PROBLEM STATEMENT: Which lines in the rows below contain the string "toolbar"? Return each of those lines in full.

SUPPLIED ENTRIES:
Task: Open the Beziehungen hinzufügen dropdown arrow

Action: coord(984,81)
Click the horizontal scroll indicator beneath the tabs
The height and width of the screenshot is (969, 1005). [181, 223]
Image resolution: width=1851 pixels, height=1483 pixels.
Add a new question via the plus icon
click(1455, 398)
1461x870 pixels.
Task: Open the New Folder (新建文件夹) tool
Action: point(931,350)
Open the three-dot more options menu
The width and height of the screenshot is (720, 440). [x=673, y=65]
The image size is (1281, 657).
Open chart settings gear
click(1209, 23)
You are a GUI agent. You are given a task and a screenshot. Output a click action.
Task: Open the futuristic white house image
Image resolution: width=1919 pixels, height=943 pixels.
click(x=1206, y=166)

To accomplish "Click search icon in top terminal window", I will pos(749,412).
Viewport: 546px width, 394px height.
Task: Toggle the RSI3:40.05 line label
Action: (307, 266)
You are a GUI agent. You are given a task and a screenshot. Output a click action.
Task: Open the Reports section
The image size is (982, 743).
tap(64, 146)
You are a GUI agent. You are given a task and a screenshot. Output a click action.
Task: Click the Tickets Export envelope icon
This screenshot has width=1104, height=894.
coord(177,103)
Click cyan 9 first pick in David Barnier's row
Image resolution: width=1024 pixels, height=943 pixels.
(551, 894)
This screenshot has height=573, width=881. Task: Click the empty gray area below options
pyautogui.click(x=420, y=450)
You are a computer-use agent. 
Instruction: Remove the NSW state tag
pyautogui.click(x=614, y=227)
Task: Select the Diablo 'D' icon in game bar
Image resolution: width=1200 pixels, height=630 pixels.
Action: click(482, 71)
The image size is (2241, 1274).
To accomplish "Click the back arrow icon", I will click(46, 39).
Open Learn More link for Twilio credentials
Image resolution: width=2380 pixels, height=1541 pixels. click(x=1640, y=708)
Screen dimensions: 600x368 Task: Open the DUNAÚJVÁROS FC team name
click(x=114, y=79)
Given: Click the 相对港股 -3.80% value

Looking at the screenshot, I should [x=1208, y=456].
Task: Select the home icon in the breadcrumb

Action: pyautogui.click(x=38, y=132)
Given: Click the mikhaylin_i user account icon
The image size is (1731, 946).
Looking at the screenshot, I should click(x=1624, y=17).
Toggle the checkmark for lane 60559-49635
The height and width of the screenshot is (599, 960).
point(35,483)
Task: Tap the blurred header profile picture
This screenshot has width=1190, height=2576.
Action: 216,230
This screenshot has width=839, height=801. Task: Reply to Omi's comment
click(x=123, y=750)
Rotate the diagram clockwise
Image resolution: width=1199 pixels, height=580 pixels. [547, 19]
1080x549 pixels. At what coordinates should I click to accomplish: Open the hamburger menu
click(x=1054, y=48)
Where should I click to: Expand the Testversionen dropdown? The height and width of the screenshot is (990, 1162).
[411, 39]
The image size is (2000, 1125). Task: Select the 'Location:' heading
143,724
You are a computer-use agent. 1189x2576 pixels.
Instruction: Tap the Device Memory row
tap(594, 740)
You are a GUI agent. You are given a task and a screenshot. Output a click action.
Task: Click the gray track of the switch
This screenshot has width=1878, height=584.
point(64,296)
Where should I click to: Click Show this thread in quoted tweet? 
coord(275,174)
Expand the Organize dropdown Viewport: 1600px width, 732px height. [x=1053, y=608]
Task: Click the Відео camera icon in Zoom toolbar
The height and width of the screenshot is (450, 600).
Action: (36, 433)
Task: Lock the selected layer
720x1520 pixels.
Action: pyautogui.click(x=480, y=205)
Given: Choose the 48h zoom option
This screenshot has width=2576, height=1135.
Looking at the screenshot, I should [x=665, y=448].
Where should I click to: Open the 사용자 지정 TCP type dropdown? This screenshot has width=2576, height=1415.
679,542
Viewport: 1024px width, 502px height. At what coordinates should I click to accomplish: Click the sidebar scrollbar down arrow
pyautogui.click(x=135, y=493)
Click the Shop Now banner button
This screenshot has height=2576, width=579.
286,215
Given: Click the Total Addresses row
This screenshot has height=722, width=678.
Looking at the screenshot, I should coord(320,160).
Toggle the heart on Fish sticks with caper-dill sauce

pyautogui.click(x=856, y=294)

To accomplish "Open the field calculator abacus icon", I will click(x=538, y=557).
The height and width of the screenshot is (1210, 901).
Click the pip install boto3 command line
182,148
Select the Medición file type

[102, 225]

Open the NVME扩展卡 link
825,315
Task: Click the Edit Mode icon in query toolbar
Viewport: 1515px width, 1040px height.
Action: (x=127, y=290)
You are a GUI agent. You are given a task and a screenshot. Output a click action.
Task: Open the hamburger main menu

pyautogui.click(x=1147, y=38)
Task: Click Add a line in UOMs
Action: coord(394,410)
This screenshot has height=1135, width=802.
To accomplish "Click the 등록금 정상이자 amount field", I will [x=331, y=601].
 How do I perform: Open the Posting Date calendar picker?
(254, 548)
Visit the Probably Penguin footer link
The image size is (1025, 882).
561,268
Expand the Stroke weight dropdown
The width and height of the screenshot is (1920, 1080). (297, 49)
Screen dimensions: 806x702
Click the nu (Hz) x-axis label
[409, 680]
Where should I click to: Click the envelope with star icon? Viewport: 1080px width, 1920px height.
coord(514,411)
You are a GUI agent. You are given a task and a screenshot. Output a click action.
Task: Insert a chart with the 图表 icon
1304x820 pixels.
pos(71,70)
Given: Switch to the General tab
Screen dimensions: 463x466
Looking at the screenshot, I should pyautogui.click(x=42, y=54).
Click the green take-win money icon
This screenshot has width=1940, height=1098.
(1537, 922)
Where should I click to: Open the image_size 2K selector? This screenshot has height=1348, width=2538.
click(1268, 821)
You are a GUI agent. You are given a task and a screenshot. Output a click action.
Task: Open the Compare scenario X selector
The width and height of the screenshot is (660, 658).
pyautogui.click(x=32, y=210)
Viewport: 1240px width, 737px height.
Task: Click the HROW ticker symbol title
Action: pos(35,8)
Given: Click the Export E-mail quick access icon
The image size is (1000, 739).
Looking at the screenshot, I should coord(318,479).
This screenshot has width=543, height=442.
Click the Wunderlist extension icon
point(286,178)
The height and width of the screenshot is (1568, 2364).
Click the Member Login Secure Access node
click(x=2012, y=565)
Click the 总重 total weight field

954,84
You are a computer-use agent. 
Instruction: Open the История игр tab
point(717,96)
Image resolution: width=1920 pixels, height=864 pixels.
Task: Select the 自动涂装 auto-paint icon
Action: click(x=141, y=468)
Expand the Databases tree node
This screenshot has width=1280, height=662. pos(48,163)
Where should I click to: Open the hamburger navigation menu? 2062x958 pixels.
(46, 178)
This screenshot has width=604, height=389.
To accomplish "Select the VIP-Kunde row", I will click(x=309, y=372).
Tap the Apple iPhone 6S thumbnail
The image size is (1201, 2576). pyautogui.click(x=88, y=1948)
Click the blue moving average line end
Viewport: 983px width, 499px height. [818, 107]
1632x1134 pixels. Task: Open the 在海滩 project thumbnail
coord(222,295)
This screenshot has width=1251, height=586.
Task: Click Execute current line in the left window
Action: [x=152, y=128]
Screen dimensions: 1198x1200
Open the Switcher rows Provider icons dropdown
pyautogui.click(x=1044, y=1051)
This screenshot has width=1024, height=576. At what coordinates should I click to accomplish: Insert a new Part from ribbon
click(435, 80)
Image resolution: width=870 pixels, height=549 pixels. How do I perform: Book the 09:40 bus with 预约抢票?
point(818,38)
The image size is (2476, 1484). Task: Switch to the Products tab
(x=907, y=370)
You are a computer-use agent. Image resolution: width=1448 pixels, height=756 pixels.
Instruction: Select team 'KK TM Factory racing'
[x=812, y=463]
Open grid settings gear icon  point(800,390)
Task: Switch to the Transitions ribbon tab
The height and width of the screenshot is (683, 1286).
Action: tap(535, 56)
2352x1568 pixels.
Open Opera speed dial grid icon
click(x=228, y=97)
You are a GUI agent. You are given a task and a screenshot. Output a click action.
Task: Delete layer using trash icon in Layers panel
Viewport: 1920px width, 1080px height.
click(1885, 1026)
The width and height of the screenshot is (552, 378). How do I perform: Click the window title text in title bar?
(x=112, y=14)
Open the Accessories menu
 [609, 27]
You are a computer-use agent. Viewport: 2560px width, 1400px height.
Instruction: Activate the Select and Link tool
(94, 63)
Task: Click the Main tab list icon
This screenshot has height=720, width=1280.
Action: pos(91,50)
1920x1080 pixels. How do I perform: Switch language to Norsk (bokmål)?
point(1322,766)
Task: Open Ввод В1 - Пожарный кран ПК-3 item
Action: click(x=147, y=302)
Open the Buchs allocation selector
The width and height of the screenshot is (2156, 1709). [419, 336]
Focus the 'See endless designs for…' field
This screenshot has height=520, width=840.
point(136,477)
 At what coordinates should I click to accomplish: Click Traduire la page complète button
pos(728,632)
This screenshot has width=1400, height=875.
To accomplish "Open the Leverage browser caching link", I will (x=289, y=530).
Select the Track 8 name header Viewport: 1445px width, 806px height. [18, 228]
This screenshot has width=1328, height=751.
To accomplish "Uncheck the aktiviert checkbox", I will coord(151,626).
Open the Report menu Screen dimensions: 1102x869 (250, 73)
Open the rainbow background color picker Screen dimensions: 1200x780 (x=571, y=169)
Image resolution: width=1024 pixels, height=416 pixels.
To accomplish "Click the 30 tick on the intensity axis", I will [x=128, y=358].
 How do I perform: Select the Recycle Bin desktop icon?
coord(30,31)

ANSWER TO THE PROBLEM:
Task: Click the Відео camera icon in Zoom toolbar
Task: Click the Edit Mode icon in query toolbar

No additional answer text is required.